The exposure to vitamin K prophylaxis in the population was assessed by two surveys on random samples of sufficient size to produce estimates of reasonable precision. Most non-responses were due to closure of obstetric units or retirement of paediatricians and were therefore unrelated to the exposure of interest.
However, the estimate of the number of children exposed to mixed micellar or other vitamin K preparations is not precise. As in previous publications, we related exposure to oral vitamin K to all live births,5,13 although about 10% may have been considered at risk and given intramuscular or subcutaneous vitamin K prophylaxis (one third of the delivery hospitals reported that they gave different vitamin K prophylaxis to newborns considered at risk; the proportion of newborns born by caesarian section, or who are premature, or are referred to neonatal intensive care units is below 30% in German perinatal surveys (Dr Wolff, personal communication)), and we do not know the number of children given no vitamin K prophylaxis or who missed doses. The proportion of exclusively breast fed children constituting the population at risk for late VKDB was 60% on day 14 and 42% after two months according to the most recent German survey.14 Most children receive their first two vitamin K doses in hospital and the third from their paediatrician. We only know the proportion of obstetric hospitals and paediatricians giving the mixed micellar preparation, and there may be mixing of the preparations, with hospitals giving mixed micellar and paediatricians giving other preparations and vice versa. Estimation of the numbers exposed from the birth rates and a calculated average between hospitals and paediatricians by year only is crude. Although there are some limitations in the study design, none appear to invalidate the results and conclusions.
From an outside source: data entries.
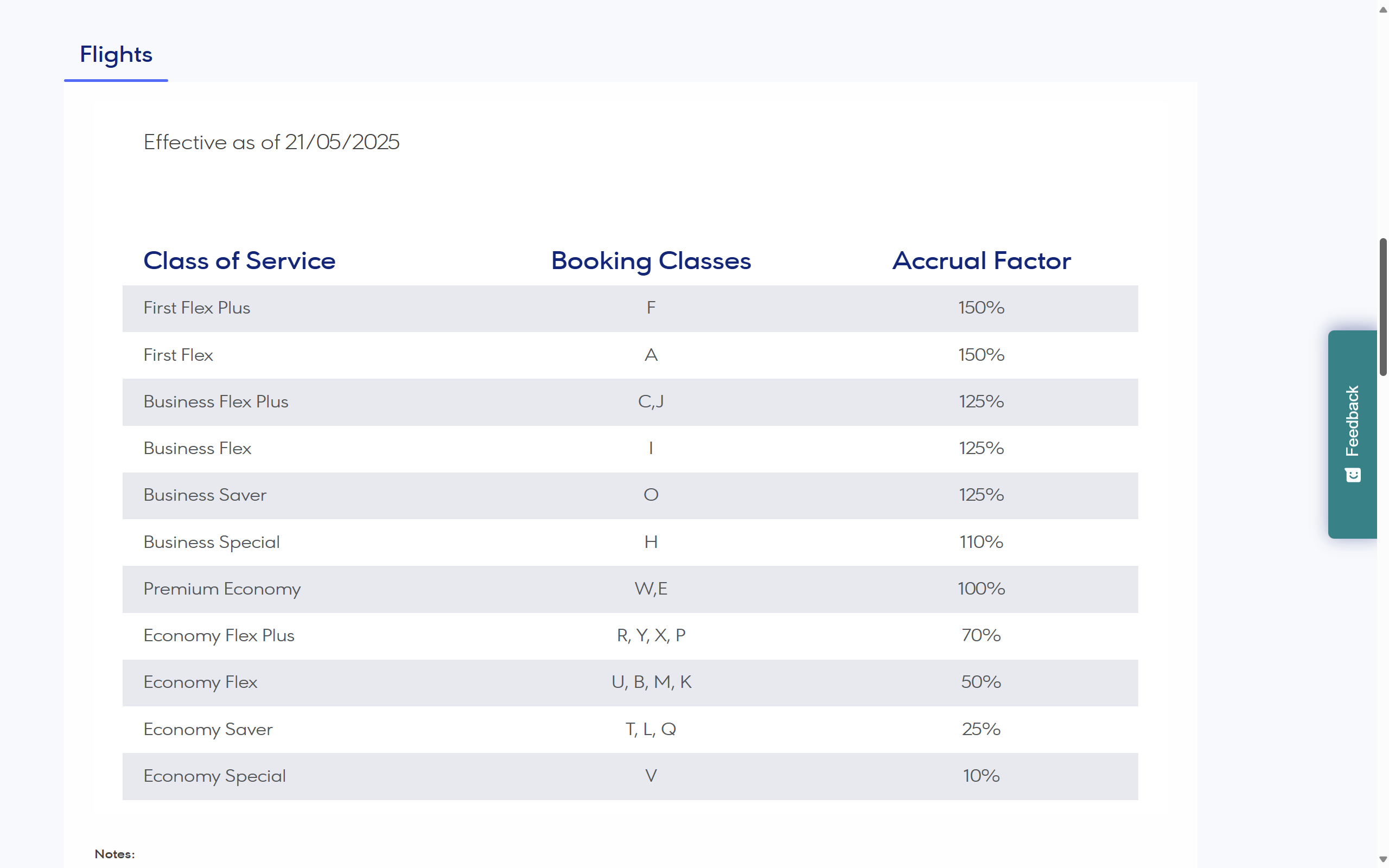Click the scrollbar down arrow
1389x868 pixels.
pos(1382,859)
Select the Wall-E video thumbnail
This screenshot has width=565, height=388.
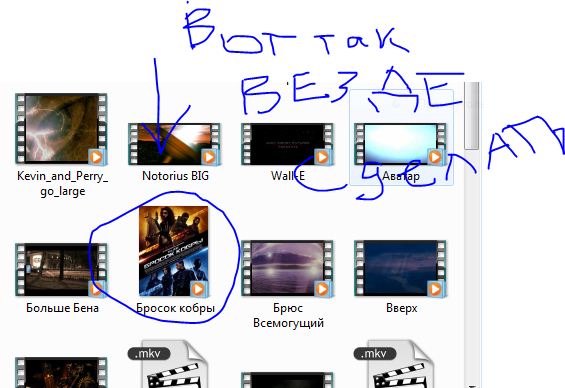point(288,144)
Because of the excellent absorption of a 20 mg dose of vitamin K reported in children with bile duct atresia given the mixed micellar preparation,8 we had expected a reduction in the incidence of late VKDB with this preparation of up to 90%, because most oral prophylaxis failures had been observed in children with cholestasis.7 No such reduction was observed, however. In addition, the proportion of patients with cholestasis given the mixed micellar preparation was as high as for children given other preparations.
Swiss data on a 2 × 2 mg regimen suggested a trend to higher efficacy for the mixed micellar compared with the cremophor preparation, although the difference was not significant and there are some methodological constraints (comparison with a historical group) with that study.15
Our data on the 3 × 2 mg regimen did not show a significant improvement in the efficacy of oral vitamin K prophylaxis with the mixed micellar preparation. A switch from “old vitamin K” preparations to the expensive new mixed micellar preparation for oral vitamin K prophylaxis is therefore not warranted.
Conflict of interest: This work was supported by Roche Germany.